• Your objective: Set down each line of the data below exactly.

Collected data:

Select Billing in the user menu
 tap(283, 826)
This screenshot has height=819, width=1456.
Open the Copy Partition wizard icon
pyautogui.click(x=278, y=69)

• The answer:
Select Billing in the user menu
 tap(283, 826)
This screenshot has height=819, width=1456.
Open the Copy Partition wizard icon
pyautogui.click(x=278, y=69)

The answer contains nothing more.